Pour autant, ce reflux électoral après une présidentielle pleine de promesses ne remet pas en cause la poursuite de la stratégie de Front de gauche. Le conseil national du PCF a voté ce mercredi à une écrasante majorité (4 voix contre, 16 abstentions, sur près de 500 membres) de ne pas participer au gouvernement de Jean-Marc Ayrault. [...]

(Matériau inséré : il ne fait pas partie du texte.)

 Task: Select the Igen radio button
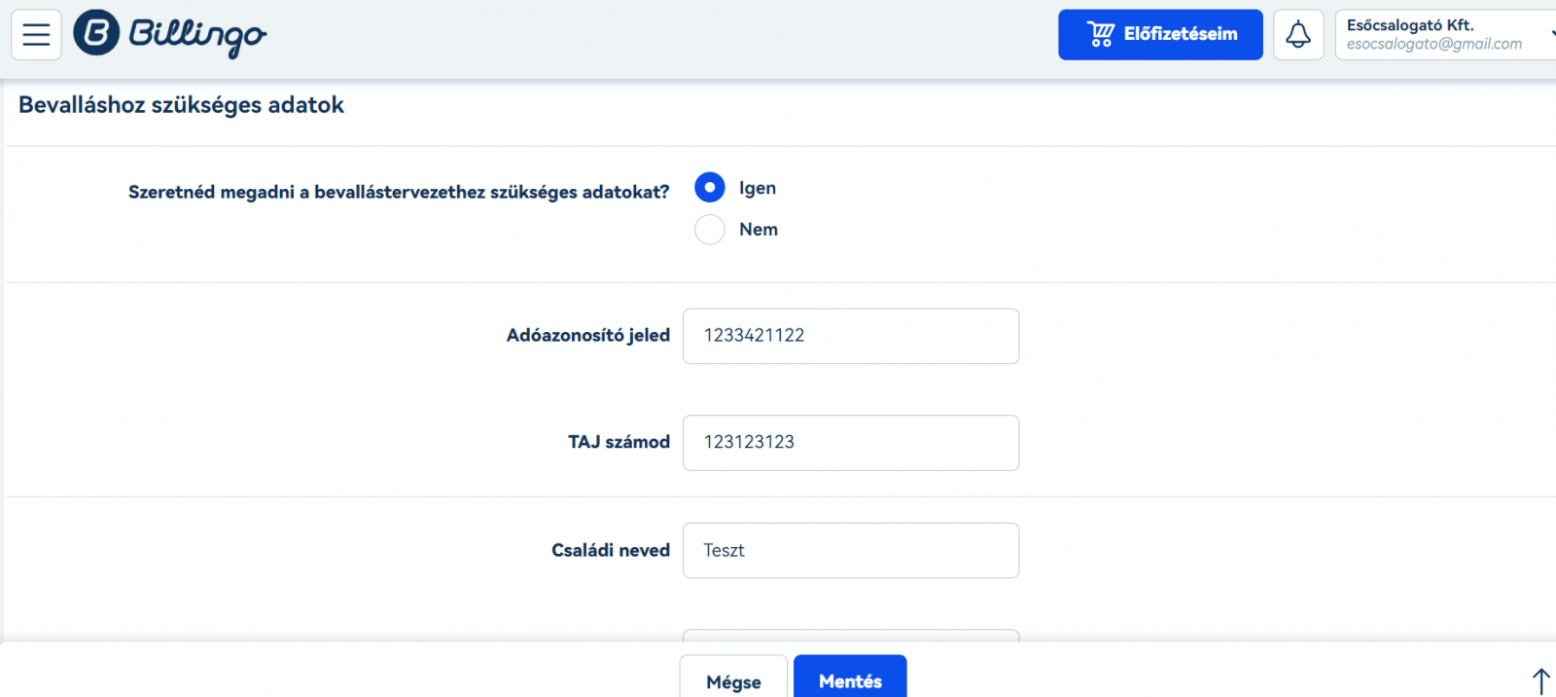[x=710, y=187]
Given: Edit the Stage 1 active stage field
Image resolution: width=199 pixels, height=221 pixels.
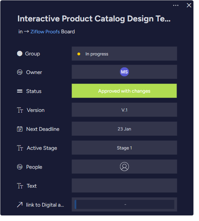Looking at the screenshot, I should coord(124,148).
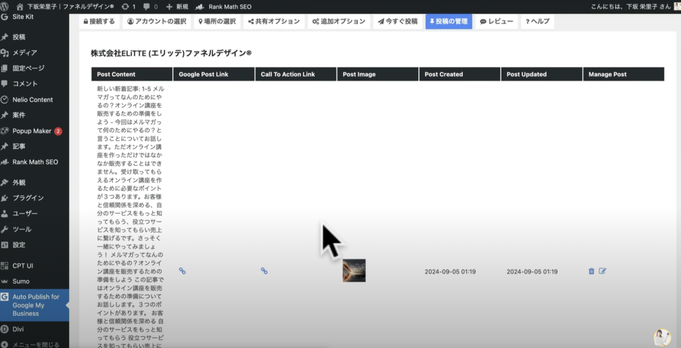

Cette fois, avance aussi Ian Brossat, responsable des questions de sécurité au PCF, « il suffisait de présenter une chèvre avec le poing et la rose pour être élu, surtout à Paris et dans la région parisienne où les gens se positionnent surtout par rapport à des éléments nationaux ». [...]

[Les communistes] estiment que la ligne “ni majorité ni opposition” leur a coûté des voix aux législatives. « C’était difficilement lisible », plaide Brossat. Parce qu’il pense avoir contribué à la victoire de la gauche, le PCF se veut dans la majorité. « On ne va pas passer notre temps à dégoupiller des grenades pour les jeter sous les jambes des ministres, promet André Chassaigne, futur président du groupe que le Front de gauche va former avec cinq élus ultramarins. On se considère davantage comme dans le cadre d’une majorité de gauche, voire d’une forme de solidarité parlementaire".

C’est d’autant plus probable que les communistes ont un rôle pivot au Sénat où le PS ne dispose pas de la majorité absolue. « De facto nous sommes dans la majorité, explique la sénatrice Assassi. Nous continuerons à faire ce que nous avons fait depuis le passage à gauche du Sénat. Ce n’est pas le ni-ni. Sinon, on serait avec la droite ou pire le FN ! » Rien à voir, donc, avec la ligne Mélenchon. Or, dans les deux assemblées, l’ancien candidat a peu de prise sur ses camarades communistes : au parlement, un député (sur 10) est membre du Parti de gauche, au Sénat, aucun.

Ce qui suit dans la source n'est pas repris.